Slope is trying ever so hard to 'modernise', taking delivery of another newfangled bike. This process is ranging between pleasurable excitement and surprising satisfaction, but with plenty of confusion and some annoyance.
So here we have front boingy boingy suspension forks (Fusion MIG32) with a 15 x 110 thru (sic) axle. When one undoes and removes the axle, the wheel does not simply drop out. The ends of the axle sit inside a ~1-1.5mm closed recess milled into the inner fork ends. In order to get the wheel out one has to try and force the legs apart a tad. They are very thick stiff things and this is not easy. Firstly one side usually plops out and the wheel then flops to one side and the disc rotor complains cos it's at any angle in its caliper. That's followed by wishful wiggling trying to free the end still stuck. Getting it back in afterwards is only very slightly easier.

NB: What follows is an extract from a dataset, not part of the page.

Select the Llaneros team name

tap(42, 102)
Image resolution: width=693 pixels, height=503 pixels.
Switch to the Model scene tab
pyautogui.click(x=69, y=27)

The rear of the frame, with 12 x 148 thru axled wheel, does indeed have a simple flush drop out.
See photo of the recess on the inside of the right fork end.
How can this be right? Are everyone elses like this?
Is it just more of that "lawyers lips" wokery? Is every other recipient of these forks required to get a bloody file out in order to make life easier?
The pro peletons’ wheels drop out in a flash, as does the thru axle wheel in a pair of carbon front forks on slope’s other foray into modern bikeworld.
So why are these so unfriendly
Or am I just twp, or lacking ‘technique’?